▶ **Entries supplied**:
□ □ □ □ □ □ □

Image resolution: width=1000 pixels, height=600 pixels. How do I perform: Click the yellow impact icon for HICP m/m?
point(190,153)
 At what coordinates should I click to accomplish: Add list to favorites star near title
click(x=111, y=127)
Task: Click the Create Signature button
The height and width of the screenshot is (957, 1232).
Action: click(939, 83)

□ □ □ □ □ □ □

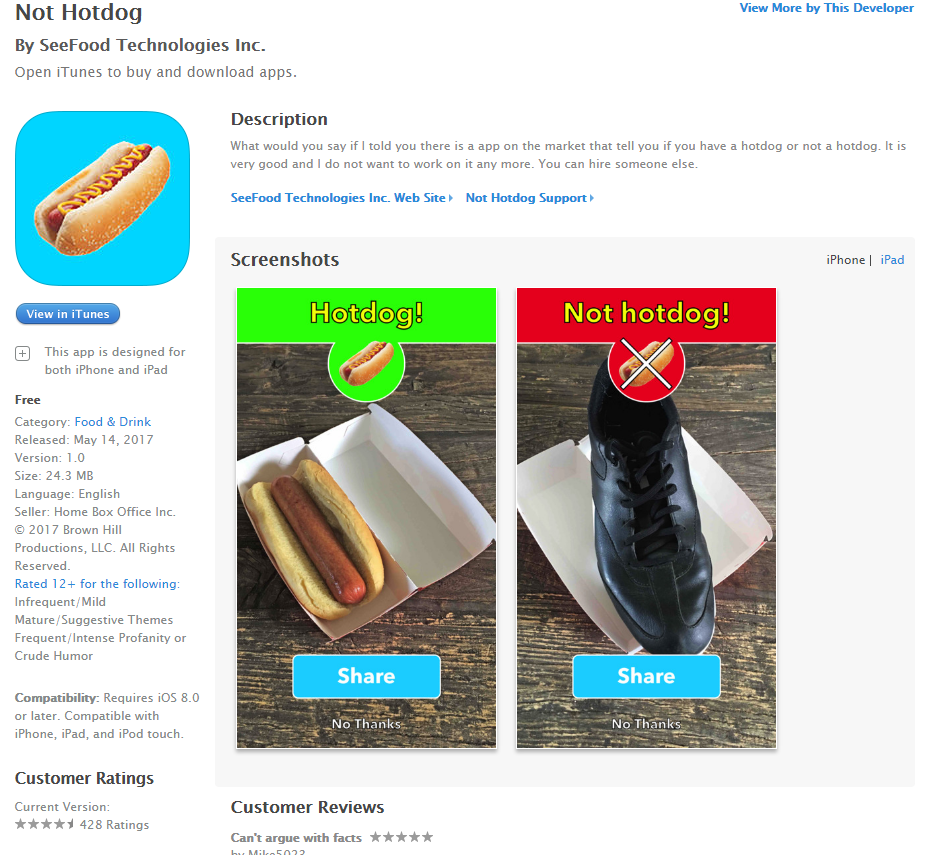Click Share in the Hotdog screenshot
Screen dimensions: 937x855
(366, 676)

□ □ □ □ □ □ □

▶ **Goal of the exercise**: Recast the data from the line containing "Task: Click the Create Signature button" up to and including the line containing "Action: click(939, 83)" as a JSON list of strings, one string per line, with blank lines omitted.

▶ **Finished task**:
[
  "Task: Click the Create Signature button",
  "The height and width of the screenshot is (957, 1232).",
  "Action: click(939, 83)"
]